Capítulo X

Mercy

      Muchos se hacen llamar precavidos, pero lo que verdaderamente son es desconfiados. Completa, consciente y voluntariamente desconfiados.

     Yo no tengo problema en admitirlo.

     Antes solía darle el beneficio de la duda a las personas, pero dejé de hacerlo a causa de un periodista. Antes de que el país fuera aplastado bajo el peso de cientos de voces diferentes que no sabían cómo escucharse la una a la otra y, por ende, terminaran aniquilándose con el objetivo de alzarse sobre la otra... bueno, yo asistía a la escuela.

      Recuerdo que papá nos pegaba el grito desde la cocina. Si no te levantabas para la segunda vez que abría la boca serías la encargada de sacar la basura por el resto de la semana. Para el tercer grito era mejor que te hubieran tragado las sábanas porque el hombre te iba a buscar.

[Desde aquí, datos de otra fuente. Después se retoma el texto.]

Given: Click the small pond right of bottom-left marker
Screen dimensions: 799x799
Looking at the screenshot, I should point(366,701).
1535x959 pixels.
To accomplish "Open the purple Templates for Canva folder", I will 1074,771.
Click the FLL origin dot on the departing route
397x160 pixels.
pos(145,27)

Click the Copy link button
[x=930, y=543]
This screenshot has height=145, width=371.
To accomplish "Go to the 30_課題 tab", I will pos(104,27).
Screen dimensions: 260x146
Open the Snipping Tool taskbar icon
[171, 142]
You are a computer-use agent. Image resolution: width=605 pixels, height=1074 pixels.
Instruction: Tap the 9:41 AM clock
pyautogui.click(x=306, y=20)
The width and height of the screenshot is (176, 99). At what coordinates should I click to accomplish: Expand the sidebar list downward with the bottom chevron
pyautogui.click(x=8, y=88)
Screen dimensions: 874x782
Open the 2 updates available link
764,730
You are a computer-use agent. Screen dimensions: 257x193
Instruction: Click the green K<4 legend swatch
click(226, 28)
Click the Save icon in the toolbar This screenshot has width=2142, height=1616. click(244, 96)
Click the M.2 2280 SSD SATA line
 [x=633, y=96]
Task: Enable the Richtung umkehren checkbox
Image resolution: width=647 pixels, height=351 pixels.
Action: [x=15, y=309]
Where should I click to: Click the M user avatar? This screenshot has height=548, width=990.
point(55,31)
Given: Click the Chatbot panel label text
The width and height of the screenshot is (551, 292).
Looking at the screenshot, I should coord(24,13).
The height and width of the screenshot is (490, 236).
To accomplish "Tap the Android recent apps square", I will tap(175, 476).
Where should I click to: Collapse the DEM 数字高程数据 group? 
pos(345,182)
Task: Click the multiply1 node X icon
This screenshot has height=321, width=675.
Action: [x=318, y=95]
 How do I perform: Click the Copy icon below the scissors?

      En la cocina siempre nos esperaba el desayuno servido, que consistía en té y medio emparedado de queso para cada una. Él solo tomaba café por la mañana. Uno pensaría que por vivir en un barrio residencial y tener empleados nos agasajarían a cada salida del sol con un banquete, pero no era así.
      A nuestro padre le gustaba hacer las cosas con sus propias manos, y además sostenía que el desayuno era uno de los pocos momentos que podíamos disfrutar en familia dado que trabajaba hasta entrada la madrugada. Le gustaba la idea de que seamos solo nosotros tres.

      El canal de noticias siempre estaba a volumen medio. Ni Enora ni yo nos adueñábamos del mando del televisor por la mañana. Mirábamos lo mismo que él y nos sentíamos en la piel de un adulto por cinco minutos, leyendo todos esos titulares importantes. Siempre estaba el mismo hombre en la pantalla. Años y años mirando al periodista antes de ir a la escuela y todavía no sabía cómo se llamaba.

    Reconocería su voz en cualquier sitio y su rostro estaba más presente en mi memoria de lo que lo estaba el de mi madre.

     Un martes, lo recuerdo porque tenía examen de biología ese día y había estado simulando estudiar con los libros de texto abiertos frente a mí en la cama mientras escuchaba música, el señor de la noticias contó algo sobre un decisión económica, pero añadió:

     «Yo no me alarmaría. El gobierno está haciendo lo correcto, estaremos bien».

     Todo lo que ese periodista decía hasta ese entonces era real. Nunca se equivocaba y, aunque no debería, daba algunas apreciaciones personales que siempre estaban en lo correcto.

     Si lo decía el hombre de la televisión era verdad incuestionable. Por algo lo ponían frente a millones de personas, ¿verdad?

    Sin embargo, el miércoles por la mañana mi padre no me despertó.

     El periodista me demostró que no puedes depositar tu confianza en nadie, sin importar quién sea, a qué se dedica, cuál es su posición socio-económica o cuantos oyentes o televidentes tenga. Las figuras públicas no son de fiar, nadie lo es.

    Karsten, a pesar de su historia, tampoco.